集英社オンライン / 2023年9月21日 12時1分

人類はこれまでさまざまな道具と共に進歩を遂げてきた。その究極の形態として誕生したAIは、今まさに「道具」の域を超えようとしている。生成AIが創り出すアバター(分身)により、我々の生活はどう変化していくのだろうか、そしてそこにある問題点とは。『AIと共に働く - ChatGPT、生成AIは私たちの仕事をどう変えるか -』 (ワニブックス【PLUS】新書)より、一部抜粋・再構成してお届けする。

人間の代わりに分身AIが働く時代に

「働く主体が人間からAIになる」という流れは、今後どんな世界へと私達を誘っていくのでしょうか?

それは「生成AIが創り出すアバター(分身)が、私達人間の代わりに仕事をする時代」の到来かもしれません。このようなアバターは関係者の間で「デジタル・ツイン(デジタル分身)」などと呼ばれています。



既に、その兆候は表れています。

ニュージーランドのスタートアップ企業「ソウルマシンズ(Soul Machines)」は、生成AIの技術を駆使して各界セレブ(著名人)のデジタル・ツインを開発・提供するビジネスを展開しています。

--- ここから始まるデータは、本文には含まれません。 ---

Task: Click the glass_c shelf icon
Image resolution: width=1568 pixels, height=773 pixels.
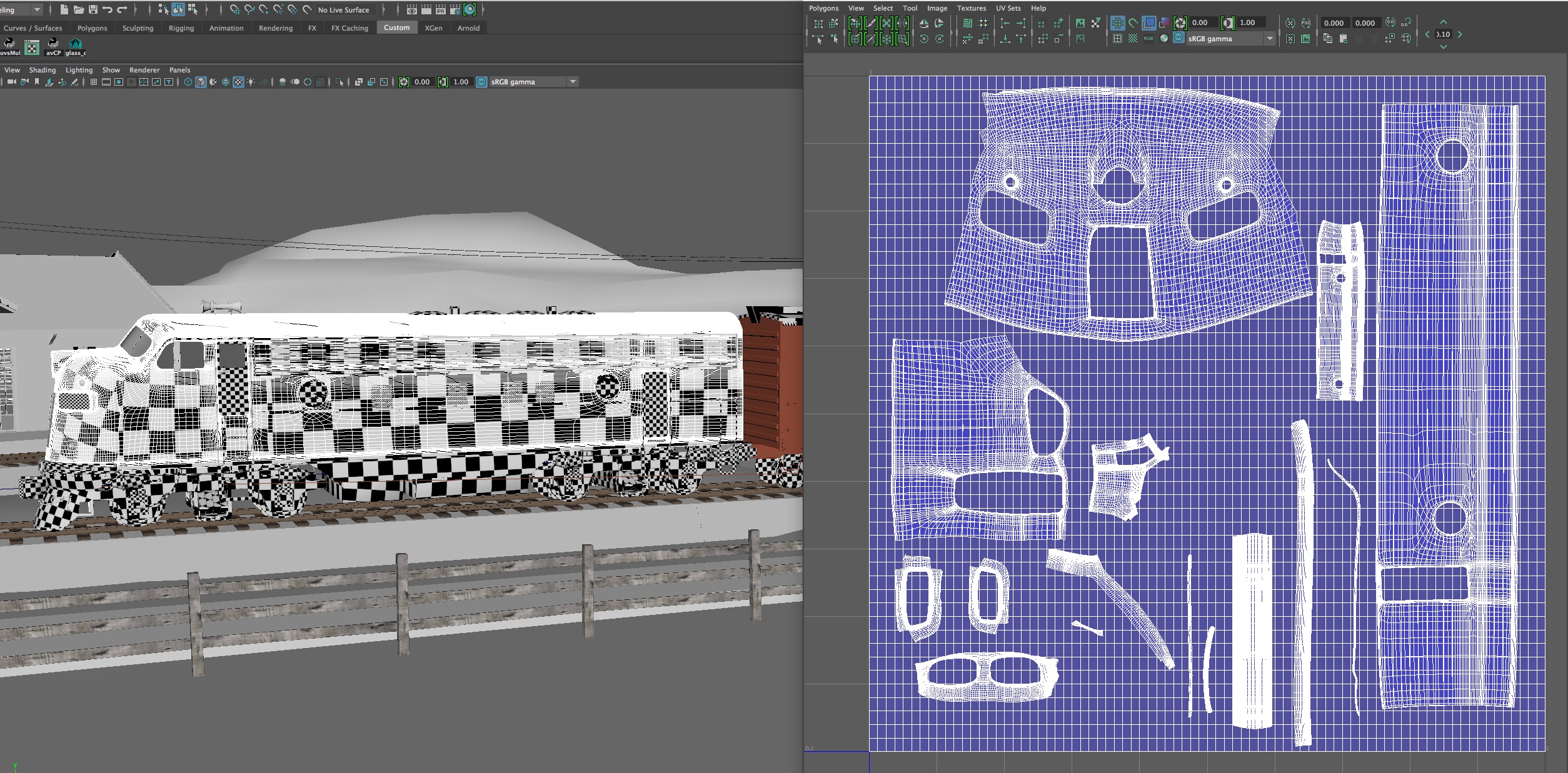Action: (76, 45)
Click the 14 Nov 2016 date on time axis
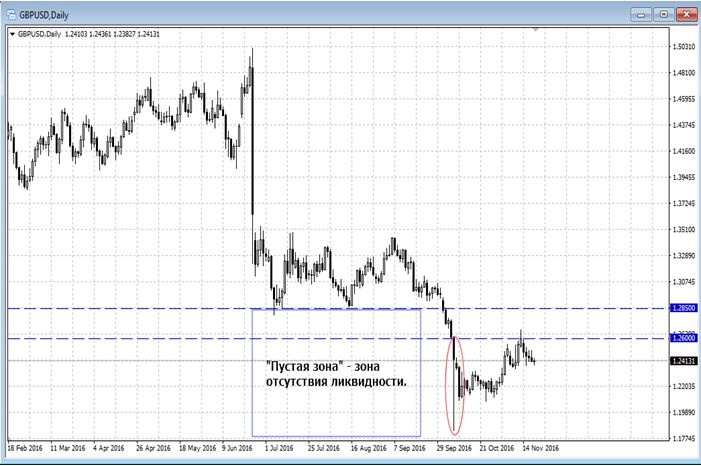Screen dimensions: 701x466 (x=540, y=448)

同社はゴルフ史上、最も偉大なプレーヤーの一人とされるジャック・ニクラウスと契約を結びました。全盛期である38歳のニクラウスのデジタル・ツイン(Digital Jack)を開発し、ウエブ・サイト上でファンと会話できるようにしました。

チェコスロバキア出身のスーパーモデル、エヴァ・ハーツィゴヴァも英国のスタートアップ企業「ディメンションスタジオ(Dimension Studio)」と共に自身のデジタル・ツインを創り出しました。

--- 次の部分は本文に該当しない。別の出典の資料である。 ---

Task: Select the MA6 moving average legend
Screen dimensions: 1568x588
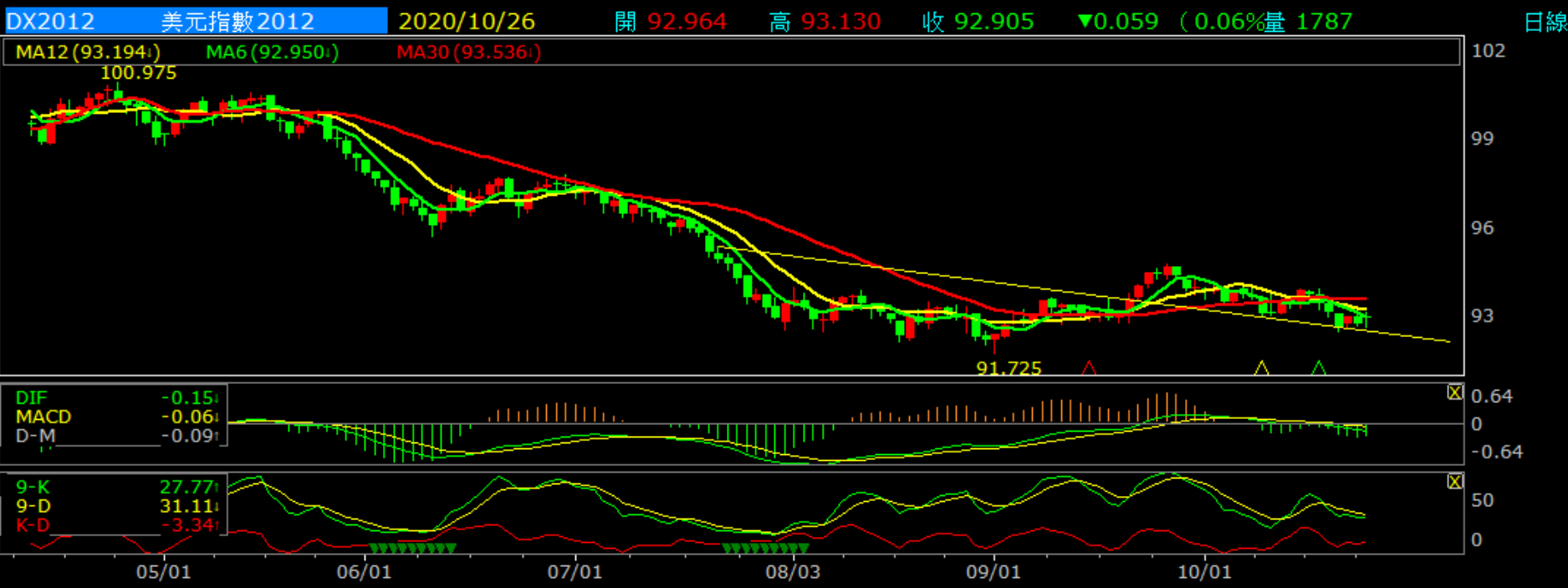Action: [x=272, y=53]
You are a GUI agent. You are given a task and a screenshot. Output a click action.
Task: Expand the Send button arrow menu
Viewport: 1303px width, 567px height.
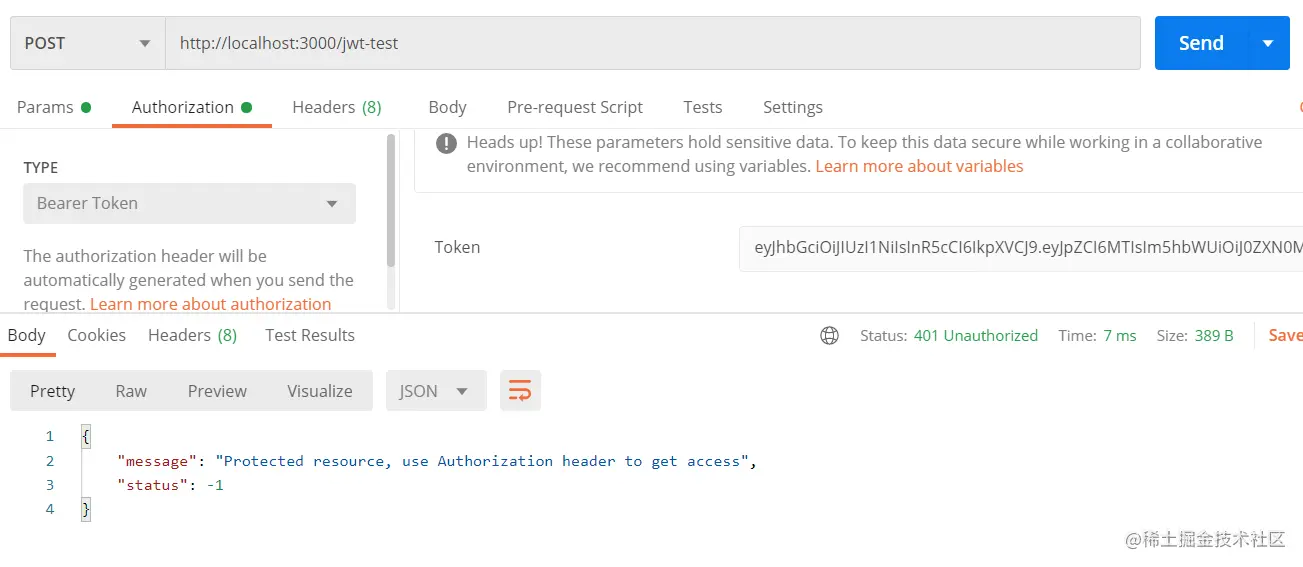pos(1268,43)
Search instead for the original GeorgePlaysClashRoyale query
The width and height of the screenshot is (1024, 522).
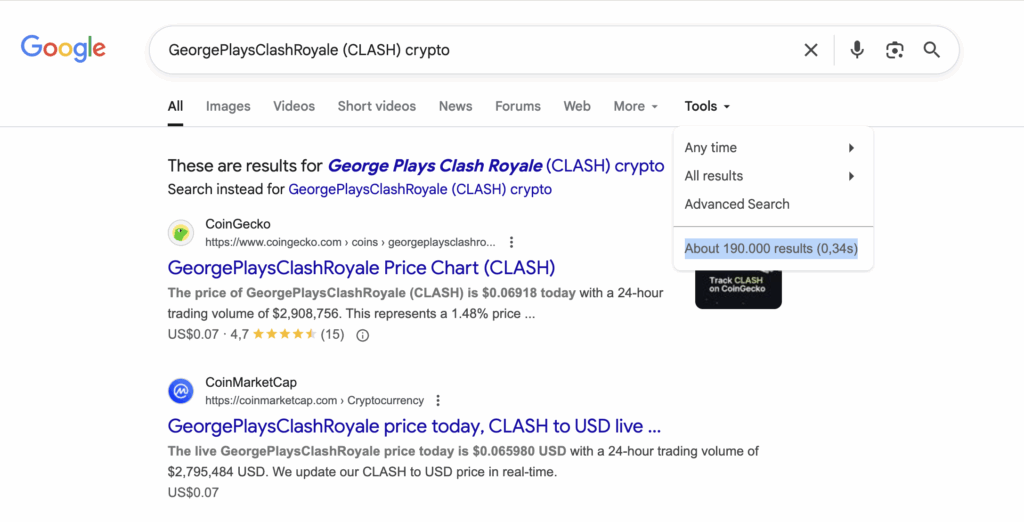[x=419, y=189]
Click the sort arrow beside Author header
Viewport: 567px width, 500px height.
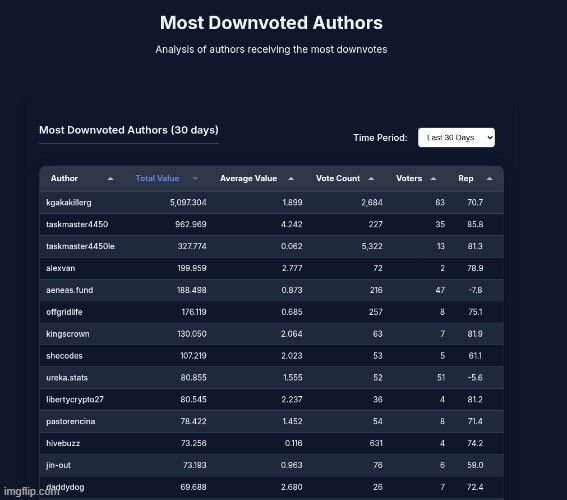(110, 179)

ウェブ上で開催される仮想ファッション・ショーでは、ハーツィゴヴァ本人の代わりに彼女のデジタル・ツインが、華やかな衣装を身にまとって細長いステージを颯爽と歩きます。

これらデジタル・ツインがファンと会話したり、ファッション・ショーに出演したりすると、そのギャラはニクラウスやハーツィゴヴァら本人(の所属事務所・会社)に支払われます。つまり彼らセレブにしてみれば、自分の代わりに自分のAI(デジタル・ツイン)が働いてお金を稼いでくれるわけですから、こんなに楽なことは他にないでしょう。

偏見や誤った情報を発言し、セレブ本人の信用や評判を傷つけてしまう

ただし懸念もあります。デジタル・ツインのベースにある大規模言語モデル(LLM)は、ときに人種・性的な偏見や誤った情報、さらには「幻覚」と呼ばれる捏造情報などを発言することがあります。

もしもセレブのデジタル・ツインがこれらの過ちを犯せば、セレブ本人の信用や評判を傷つけてしまうかもしれません。

このような事態を避けるために、ニクラウスのデジタル・ツインを製作したソウルマシンズは、そのベースにある大規模言語モデルを自主開発し、まかり間違っても危険な失言をしないよう入念に調整したとされます。

これらのデジタル・ツインを創り出すためには相応の開発時間や予算が必要とされます。

たとえばエヴァ・ハーツィゴヴァの場合には、彼女がモデルとしてステージを歩く様子などを70台のビデオカメラを使って撮影し、その動きをモーション・キャプチャー技術を使って分析しました。これら綿密なデータをベースにして、彼女の3Dイメージや独特の動きなどを生成AIで再現したのです。

こうしたことから、現時点のデジタル・ツインはセレブの特権と見るべきでしょう。

しかし近い将来、この種の技術が大衆化して、それほどのお金や労力、時間をかけることなく誰もが自分のデジタル・ツインを持てるようになるかもしれません。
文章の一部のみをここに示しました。